Im letzten Newsletter erwähnten wir in einem Ausblick, dass Janet Yellen am Freitag der hier zu besprechenden Woche 35 auf dem geldpolitischen Symposium in Jackson Hole eine mit Spannung erwartete Rede halten würde. Der Titel ihres nun auch veröffentlichten Vortrags lautete: „The Federal Reserve’s Monetary Policy Toolkit: Past, Present, and Future“. Dementsprechend war die Entwicklung des geldpolitischen Werkzeugkastens der Fed seit Beginn der jüngsten Finanzkrise ihr Hauptthema.
Nach ihrer Einleitung ging sie jedoch zunächst auf eine mögliche baldige Zinserhöhung der US-Notenbank ein. Zu diesem Zweck beleuchtete sie kurz die gegenwärtige Lage der US-Wirtschaft, die in letzter Zeit ausreichend gewachsen sei, um auch für Verbesserungen auf dem US-Arbeitsmarkt zu sorgen. Haupttreiber sei eine solide Konsumnachfrage gewesen, wohingegen die Investitionsnachfrage eher schwach ausgefallen sei. In Bezug auf die nächste Zukunft erwarte das FOMC (Federal Open Market Committee) weiterhin ein moderates GDP-Wachstum, eine Fortsetzung der Entspannung auf dem Arbeitsmarkt und die Annäherung an die 2-Prozent-Inflation.

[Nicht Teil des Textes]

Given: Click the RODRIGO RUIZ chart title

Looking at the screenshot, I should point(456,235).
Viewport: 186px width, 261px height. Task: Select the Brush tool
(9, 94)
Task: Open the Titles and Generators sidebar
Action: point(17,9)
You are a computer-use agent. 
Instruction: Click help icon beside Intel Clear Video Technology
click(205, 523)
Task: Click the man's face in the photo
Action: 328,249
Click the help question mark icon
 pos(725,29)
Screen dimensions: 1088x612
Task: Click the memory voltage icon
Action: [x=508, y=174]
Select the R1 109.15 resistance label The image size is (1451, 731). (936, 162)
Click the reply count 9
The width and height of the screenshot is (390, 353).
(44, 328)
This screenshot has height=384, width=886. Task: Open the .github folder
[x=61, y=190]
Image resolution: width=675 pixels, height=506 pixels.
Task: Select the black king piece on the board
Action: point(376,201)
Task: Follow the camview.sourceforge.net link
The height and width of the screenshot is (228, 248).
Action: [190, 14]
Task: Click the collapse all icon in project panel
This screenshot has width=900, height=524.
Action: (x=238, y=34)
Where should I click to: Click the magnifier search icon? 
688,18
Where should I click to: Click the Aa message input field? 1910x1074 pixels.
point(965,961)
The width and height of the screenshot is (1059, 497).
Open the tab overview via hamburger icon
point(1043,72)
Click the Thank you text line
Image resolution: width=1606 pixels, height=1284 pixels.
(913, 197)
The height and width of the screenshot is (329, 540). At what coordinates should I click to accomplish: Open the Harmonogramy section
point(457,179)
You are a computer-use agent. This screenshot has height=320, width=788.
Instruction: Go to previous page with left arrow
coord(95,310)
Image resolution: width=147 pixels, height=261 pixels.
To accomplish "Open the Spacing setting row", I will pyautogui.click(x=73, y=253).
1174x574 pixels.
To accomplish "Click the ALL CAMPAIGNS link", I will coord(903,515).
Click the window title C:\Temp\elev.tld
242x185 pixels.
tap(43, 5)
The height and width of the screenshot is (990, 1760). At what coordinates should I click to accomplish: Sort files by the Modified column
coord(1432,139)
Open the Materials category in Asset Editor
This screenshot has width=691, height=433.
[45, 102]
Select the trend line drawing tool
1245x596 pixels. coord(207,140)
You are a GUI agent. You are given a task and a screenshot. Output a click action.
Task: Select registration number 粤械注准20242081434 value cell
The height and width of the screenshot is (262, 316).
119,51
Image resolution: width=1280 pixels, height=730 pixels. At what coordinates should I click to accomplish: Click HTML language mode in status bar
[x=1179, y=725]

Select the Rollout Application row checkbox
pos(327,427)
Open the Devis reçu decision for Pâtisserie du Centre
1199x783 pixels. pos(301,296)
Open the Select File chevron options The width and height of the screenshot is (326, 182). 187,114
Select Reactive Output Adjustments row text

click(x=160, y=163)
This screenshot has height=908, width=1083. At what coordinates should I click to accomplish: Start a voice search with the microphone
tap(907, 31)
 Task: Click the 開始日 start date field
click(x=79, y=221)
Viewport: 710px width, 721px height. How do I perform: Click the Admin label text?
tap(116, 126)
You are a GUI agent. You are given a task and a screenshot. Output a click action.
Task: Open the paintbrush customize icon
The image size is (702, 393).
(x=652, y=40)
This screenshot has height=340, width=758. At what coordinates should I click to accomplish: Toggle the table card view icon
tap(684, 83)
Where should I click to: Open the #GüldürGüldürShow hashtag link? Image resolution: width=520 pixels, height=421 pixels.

Vor diesem Hintergrund erachte das FOMC eine graduelle Anpassung der Zinsrate für angemessen. Eine Zinserhöhung hänge allerdings auch von den zukünftigen Daten ab. Yellen präsentierte dazu die Schätzung, dass auf Basis diverser Prognosen der US-Leitzins mit 70-prozentiger Wahrscheinlichkeit Ende 2017 zwischen 0 und 3,25 Prozent und Ende 2018 zwischen 0 und 4,5% liegen werde.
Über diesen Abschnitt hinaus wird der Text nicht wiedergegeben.